Mérida, Abril Sábado 18, 2026, 09:39 pm
Después de meses de preparativos, comenzó en Roma
este miércoles 3 de octubre la XV Asamblea General Ordinaria del Sínodo de los
Obispos centrada en los jóvenes, la fe y el discernimiento vocacional.
En una plaza de San Pedro llena de fieles, frente a
la Basílica vaticana, y en un día especialmente luminoso, el Papa Francisco
presidió la Misa de apertura del Sínodo, Misa de gran solemnidad que se
desarrolló en gran parte en latín.
En su homilía, el Santo Padre animó a los Padres
Sinodales en los trabajos que comenzarán esta misma tarde, y les aseguró que
“la Iglesia los mira con confianza y amor”.

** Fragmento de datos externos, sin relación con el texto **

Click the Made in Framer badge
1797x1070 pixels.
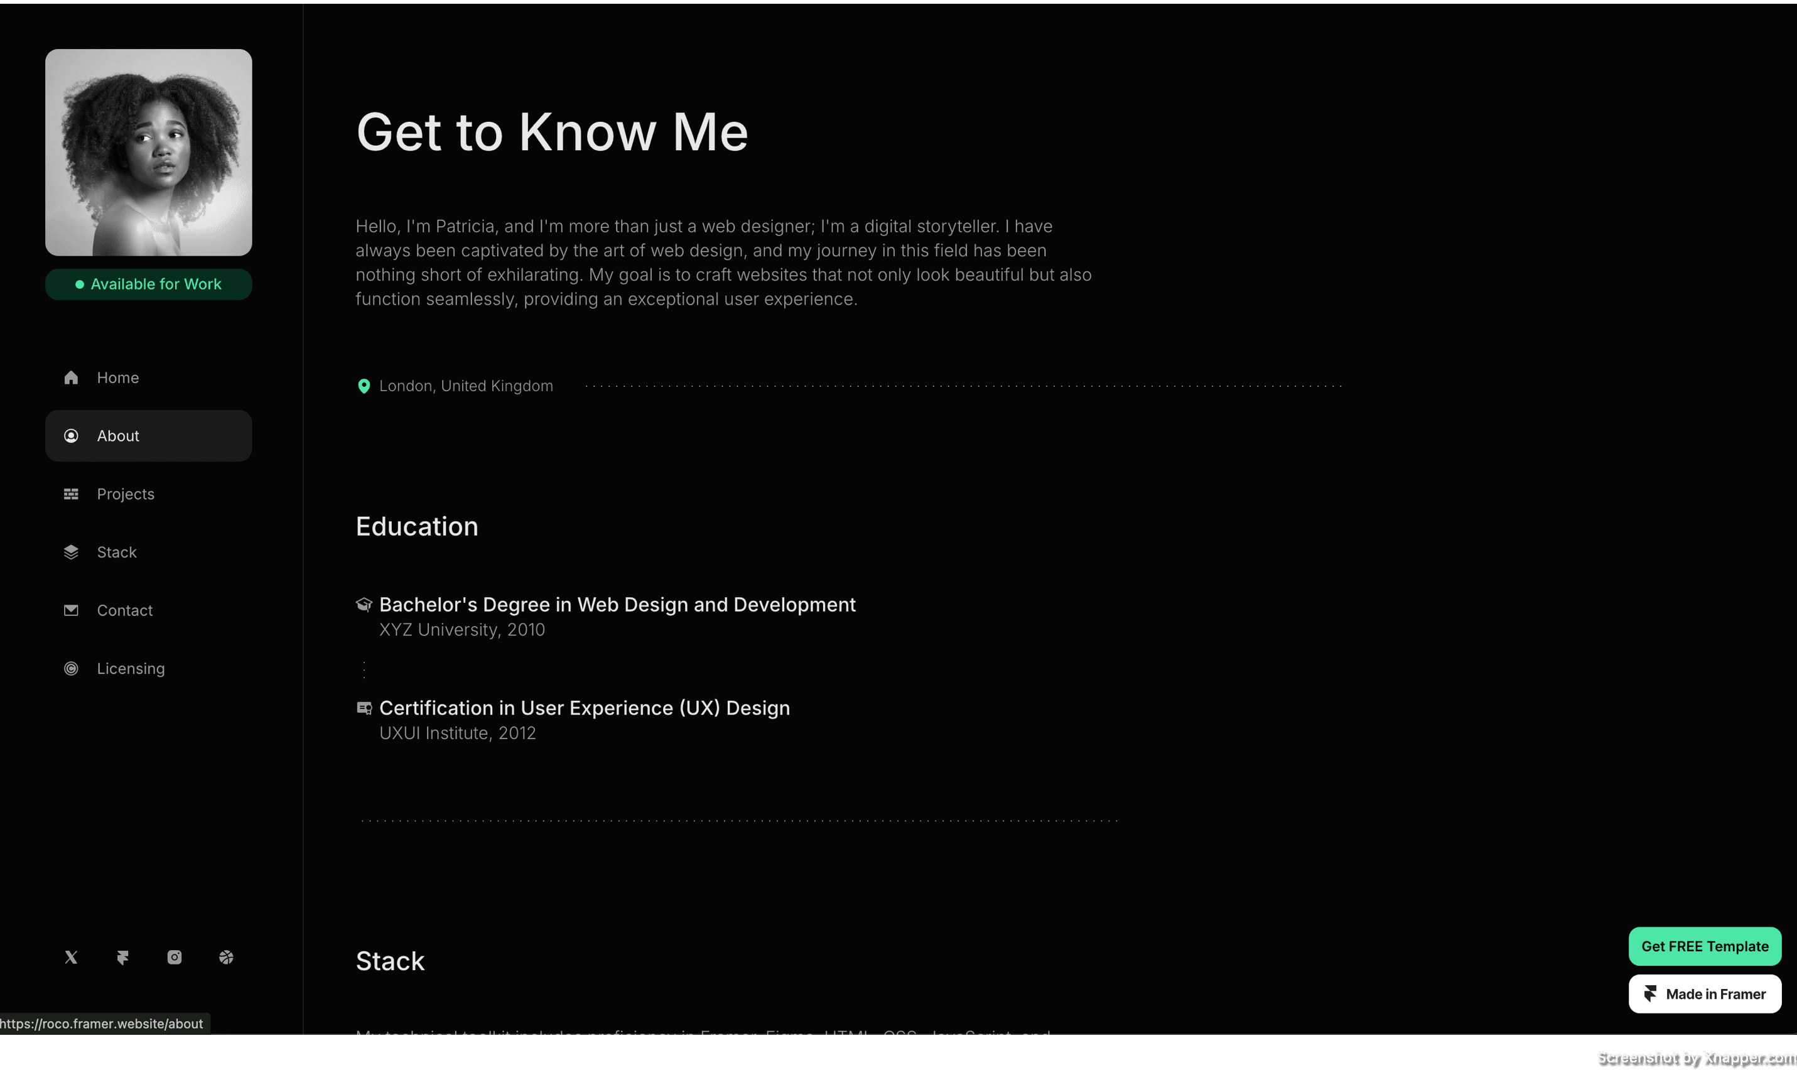point(1705,994)
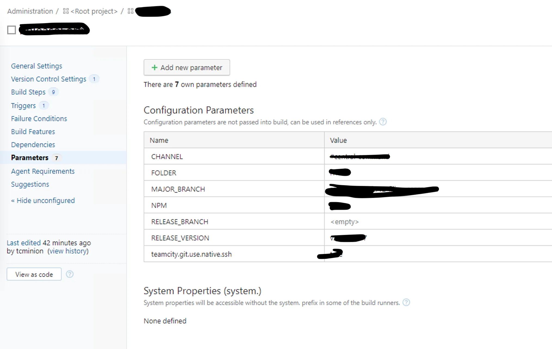The image size is (552, 349).
Task: Click the view history link
Action: pos(68,251)
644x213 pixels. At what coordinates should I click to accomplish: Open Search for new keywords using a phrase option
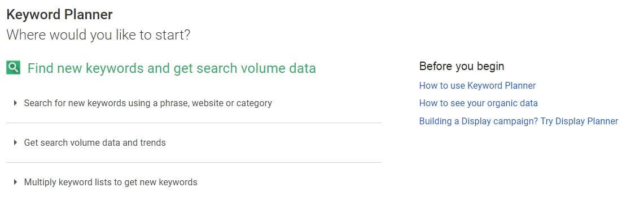click(148, 103)
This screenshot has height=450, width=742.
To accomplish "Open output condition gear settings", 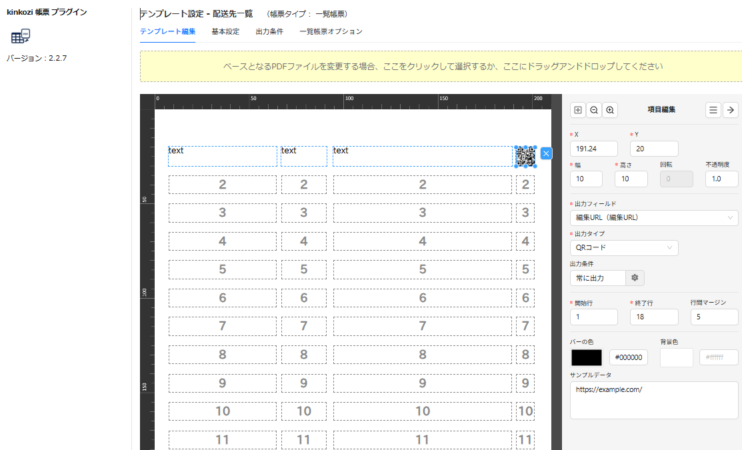I will [x=635, y=278].
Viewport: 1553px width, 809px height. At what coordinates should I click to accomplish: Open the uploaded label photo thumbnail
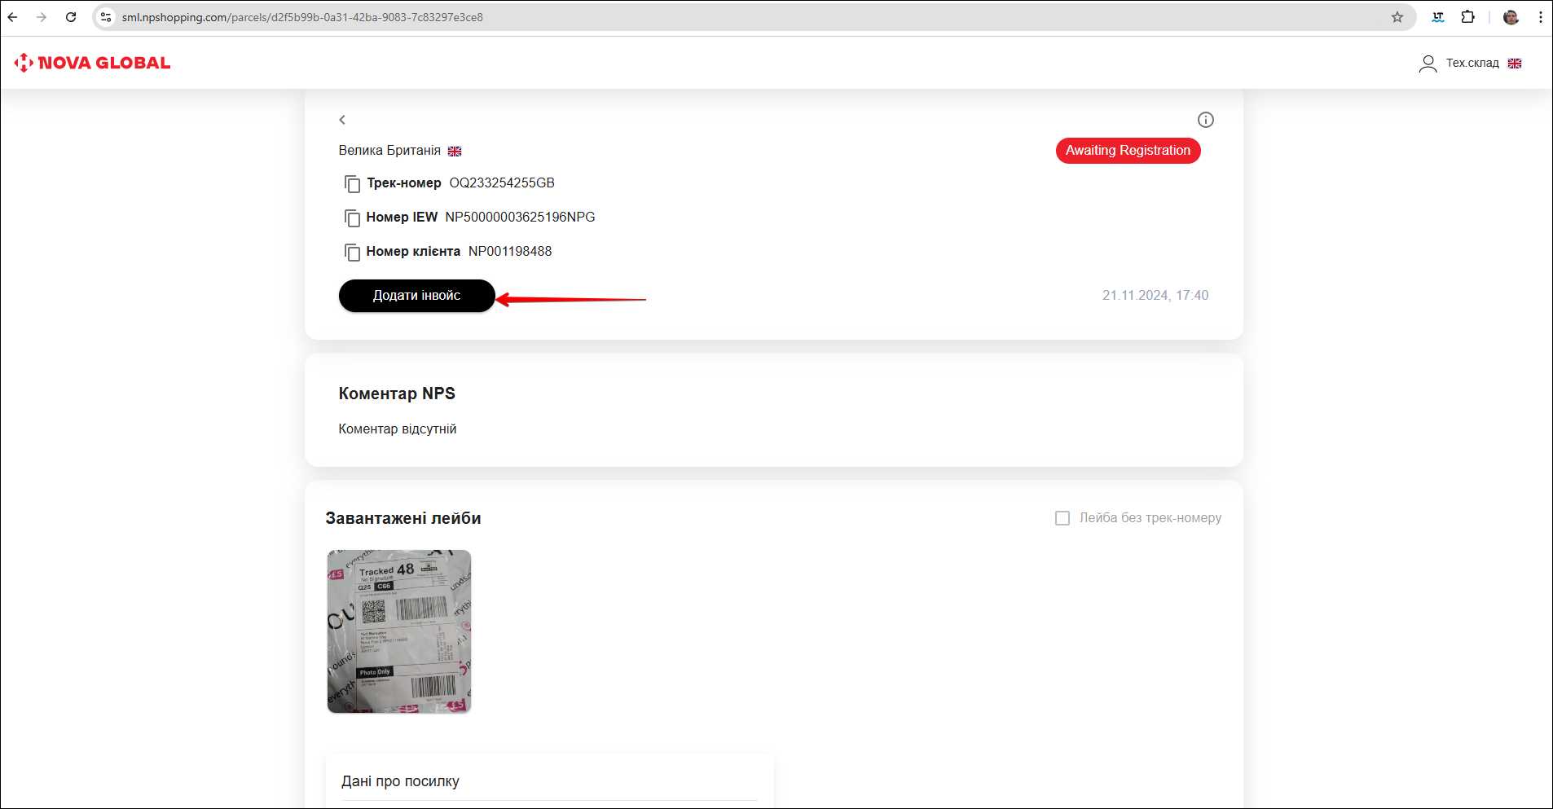click(399, 631)
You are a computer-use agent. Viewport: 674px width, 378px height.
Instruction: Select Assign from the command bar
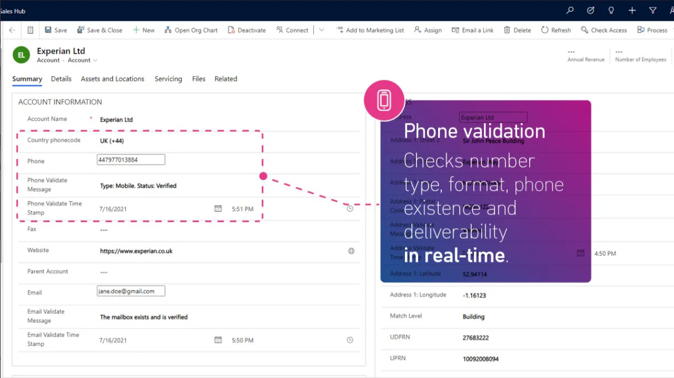coord(428,30)
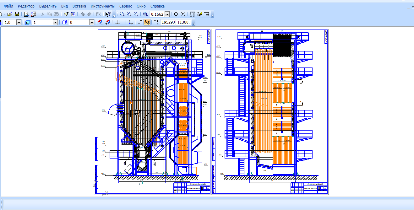Open the layer number 0 dropdown

[92, 22]
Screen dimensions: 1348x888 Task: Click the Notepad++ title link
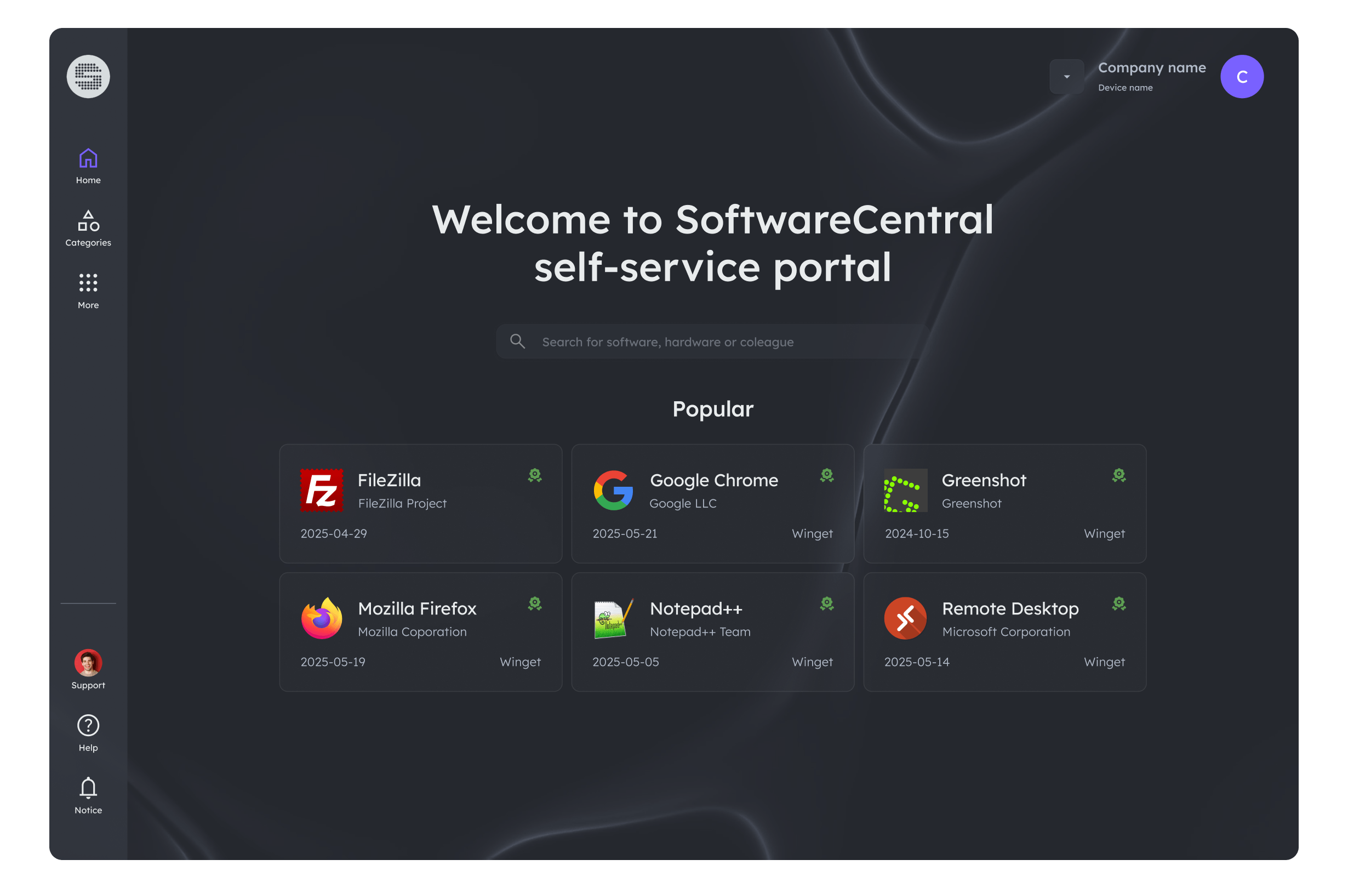tap(696, 608)
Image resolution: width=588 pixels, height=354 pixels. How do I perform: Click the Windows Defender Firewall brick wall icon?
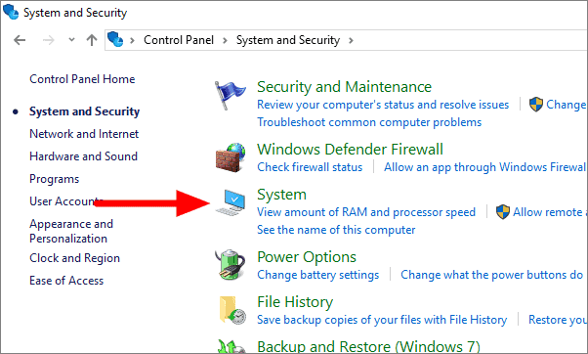click(x=231, y=157)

El Papa pidió a los Padres Sinodales “trabajar para
revertir las situaciones de precariedad, exclusión y violencia a las que están
expuestos nuestros muchachos”.
“Nuestros
jóvenes, fruto de muchas de las decisiones que se han tomado en el pasado, nos
invitan a asumir junto a ellos el presente con mayor compromiso y luchar contra
todas las formas que obstaculizan sus vidas para que se desarrollen con
dignidad”.
Aseguró que los jóvenes “nos piden y reclaman una
entrega creativa, una dinámica inteligente, entusiasta y esperanzadora, y que
no los dejemos solos en manos de tantos mercaderes de muerte que oprimen sus
vidas y oscurecen su visión”.
Toda la homilía del Papa se articuló en torno a la
importancia de que los Padres Sinodales se dejen guiar por el Espíritu Santo
para el éxito del Sínodo.
El Papa invocó al Espíritu Santo para que “nos dé la
gracia de ser Padres sinodales ungidos con el don de los sueños y de la
esperanza para que podamos, a su vez, ungir a nuestros jóvenes con el don de la
profecía y la visión”.
“Que nos dé la
gracia de ser memoria operante, viva, eficaz, que de generación en generación
no se deja asfixiar ni aplastar por los profetas de calamidades y desventuras
ni por nuestros propios límites, errores y pecados, sino que es capaz de
encontrar espacios para encender el corazón y discernir los caminos del
Espíritu”.
Recordó que “nuestros jóvenes serán capaces de
profecía y de visión en la medida que nosotros, ya mayores o ancianos, seamos
capaces de soñar y así contagiar y compartir esos sueños y esperanzas que
anidan en el corazón”.
Pidió también permanecer durante todo el Sínodo en
“escucha los unos de los otros para discernir juntos lo que el Señor le está
pidiendo a su Iglesia. Y esto nos exige estar alertas y velar para que no
domine la lógica de autopreservación y auto-referencialidad que termina
convirtiendo en importante lo superfluo y haciendo superfluo lo importante”.
El Pontífice insistió en la importancia de la escucha
para el éxito de los trabajos sinodales, una escucha “sincera, orante y con el
menor número de prejuicios y presupuestos” que permita “entrar en comunión con
las diferentes situaciones que vive el Pueblo de Dios”.
“Escuchar a
Dios, hasta escuchar con Él el clamor del pueblo; escuchar al pueblo, hasta
respirar en Él la voluntad a la que Dios nos llama”, insistió.
El Papa finalizó repitiendo las palabras del Papa
Pablo VI en el mensaje a los jóvenes del 8 de diciembre de 1965 con motivo de
la clausura del Concilio Vaticano II, en el que exhortaba a “ensanchar” los
corazones “a las dimensiones del mundo, “a escuchar la llamada de vuestros hermanos
y a poner ardorosamente a su servicio vuestras energías”. “Luchad contra todo
egoísmo. Negaos a dar libre curso a los instintos de violencia y de odio, que
engendran las guerras y su cortejo de males”, concluyó.
Comienzo de los trabajos sinodales
Los trabajos sinodales comenzarán este mismo
miércoles 3 de octubre por la tarde con el discurso apertura que pronunciará el
Papa Francisco.
Se trata del tercer Sínodo convocado durante el
presente Pontificado. El primero fue la III Asamblea General Extraordinaria y
el segundo la XIV Asamblea General Ordinaria sobre el tema de la familia.
Los trabajos del Sínodo abierto hoy se desarrollarán en tres unidades de trabajo bajo los epígrafes de “Reconocer: la Iglesia en escucha de la realidad”, “Interpretar: fe y discernimiento vocacional”, “Elegir: caminos de conversión pastoral y misionera”.